═══ DATA SECTION

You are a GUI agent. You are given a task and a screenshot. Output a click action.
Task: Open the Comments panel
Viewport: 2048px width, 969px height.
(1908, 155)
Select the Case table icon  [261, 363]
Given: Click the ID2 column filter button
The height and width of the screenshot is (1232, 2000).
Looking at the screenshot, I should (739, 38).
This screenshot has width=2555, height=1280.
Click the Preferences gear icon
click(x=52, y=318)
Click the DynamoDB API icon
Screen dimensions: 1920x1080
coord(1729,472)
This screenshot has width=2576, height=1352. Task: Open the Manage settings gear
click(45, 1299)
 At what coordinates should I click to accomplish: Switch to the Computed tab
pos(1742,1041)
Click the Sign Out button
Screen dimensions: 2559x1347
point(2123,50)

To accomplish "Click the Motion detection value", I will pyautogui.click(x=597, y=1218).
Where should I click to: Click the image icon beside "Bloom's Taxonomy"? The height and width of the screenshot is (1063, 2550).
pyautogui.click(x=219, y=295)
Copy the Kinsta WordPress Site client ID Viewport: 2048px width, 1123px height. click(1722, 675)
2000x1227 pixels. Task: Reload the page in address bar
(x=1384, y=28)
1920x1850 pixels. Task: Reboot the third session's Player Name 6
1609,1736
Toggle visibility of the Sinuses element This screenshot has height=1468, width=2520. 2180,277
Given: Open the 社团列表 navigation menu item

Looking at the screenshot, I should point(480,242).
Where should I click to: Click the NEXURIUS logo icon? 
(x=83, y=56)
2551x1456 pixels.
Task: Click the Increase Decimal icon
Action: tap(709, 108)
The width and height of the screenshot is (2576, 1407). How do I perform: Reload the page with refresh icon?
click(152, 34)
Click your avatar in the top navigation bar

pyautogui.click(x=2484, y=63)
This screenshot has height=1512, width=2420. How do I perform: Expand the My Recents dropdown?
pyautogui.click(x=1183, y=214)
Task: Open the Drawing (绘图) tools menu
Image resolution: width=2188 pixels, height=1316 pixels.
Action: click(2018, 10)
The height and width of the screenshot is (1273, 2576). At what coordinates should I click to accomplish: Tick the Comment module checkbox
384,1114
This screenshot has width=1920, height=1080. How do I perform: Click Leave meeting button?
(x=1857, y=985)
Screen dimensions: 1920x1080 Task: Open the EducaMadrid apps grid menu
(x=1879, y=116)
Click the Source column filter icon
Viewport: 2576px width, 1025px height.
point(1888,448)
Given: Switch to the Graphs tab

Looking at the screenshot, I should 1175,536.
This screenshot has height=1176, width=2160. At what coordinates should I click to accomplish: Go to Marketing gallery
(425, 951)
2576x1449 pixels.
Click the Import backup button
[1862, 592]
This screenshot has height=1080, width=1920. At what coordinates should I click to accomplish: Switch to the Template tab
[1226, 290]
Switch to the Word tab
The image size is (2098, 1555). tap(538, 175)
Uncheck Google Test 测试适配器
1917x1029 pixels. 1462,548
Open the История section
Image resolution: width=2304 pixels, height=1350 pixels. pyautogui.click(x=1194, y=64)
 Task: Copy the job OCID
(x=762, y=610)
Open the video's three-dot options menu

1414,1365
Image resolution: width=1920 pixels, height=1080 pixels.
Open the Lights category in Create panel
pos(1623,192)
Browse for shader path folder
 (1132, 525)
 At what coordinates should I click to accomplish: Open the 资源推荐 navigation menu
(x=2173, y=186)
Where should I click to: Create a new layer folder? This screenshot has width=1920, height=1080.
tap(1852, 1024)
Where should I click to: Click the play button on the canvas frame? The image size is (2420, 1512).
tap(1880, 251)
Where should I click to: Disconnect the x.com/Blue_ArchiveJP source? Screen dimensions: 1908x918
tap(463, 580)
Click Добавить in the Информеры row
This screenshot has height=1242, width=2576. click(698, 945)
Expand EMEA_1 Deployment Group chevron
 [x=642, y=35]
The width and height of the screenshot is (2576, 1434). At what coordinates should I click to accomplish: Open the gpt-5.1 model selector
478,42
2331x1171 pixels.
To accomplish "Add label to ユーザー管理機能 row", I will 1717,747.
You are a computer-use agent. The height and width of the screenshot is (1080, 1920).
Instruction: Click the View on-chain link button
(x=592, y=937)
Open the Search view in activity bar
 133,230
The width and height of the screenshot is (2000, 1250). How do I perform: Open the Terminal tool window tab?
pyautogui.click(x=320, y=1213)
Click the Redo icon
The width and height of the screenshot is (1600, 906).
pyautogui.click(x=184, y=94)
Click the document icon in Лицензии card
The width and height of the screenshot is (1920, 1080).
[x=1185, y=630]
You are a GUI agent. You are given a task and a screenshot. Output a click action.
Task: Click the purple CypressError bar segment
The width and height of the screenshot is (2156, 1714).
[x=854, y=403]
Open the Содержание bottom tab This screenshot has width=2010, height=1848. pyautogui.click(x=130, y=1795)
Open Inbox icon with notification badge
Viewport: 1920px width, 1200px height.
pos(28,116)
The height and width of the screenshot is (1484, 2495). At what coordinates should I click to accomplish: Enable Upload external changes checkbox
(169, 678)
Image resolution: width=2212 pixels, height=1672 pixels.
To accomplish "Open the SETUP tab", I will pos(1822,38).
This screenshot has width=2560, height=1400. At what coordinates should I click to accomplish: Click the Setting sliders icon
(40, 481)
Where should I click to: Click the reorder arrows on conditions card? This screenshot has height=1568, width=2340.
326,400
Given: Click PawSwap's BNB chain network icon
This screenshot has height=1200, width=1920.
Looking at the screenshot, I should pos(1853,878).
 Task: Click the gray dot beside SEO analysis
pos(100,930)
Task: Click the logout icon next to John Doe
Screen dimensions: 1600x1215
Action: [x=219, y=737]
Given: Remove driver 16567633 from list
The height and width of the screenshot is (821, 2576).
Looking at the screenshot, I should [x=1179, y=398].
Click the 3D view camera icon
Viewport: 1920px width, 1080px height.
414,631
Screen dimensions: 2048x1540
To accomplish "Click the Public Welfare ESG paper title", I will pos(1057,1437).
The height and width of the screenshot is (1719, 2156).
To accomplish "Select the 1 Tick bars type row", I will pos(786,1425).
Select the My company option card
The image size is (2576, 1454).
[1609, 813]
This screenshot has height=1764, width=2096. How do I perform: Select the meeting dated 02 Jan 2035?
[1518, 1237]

══════

- ASSIGNED TASK
Nothing but a number should be given: the count of lines in the material where the string "filter" occurs.

- YOUR RESPONSE
2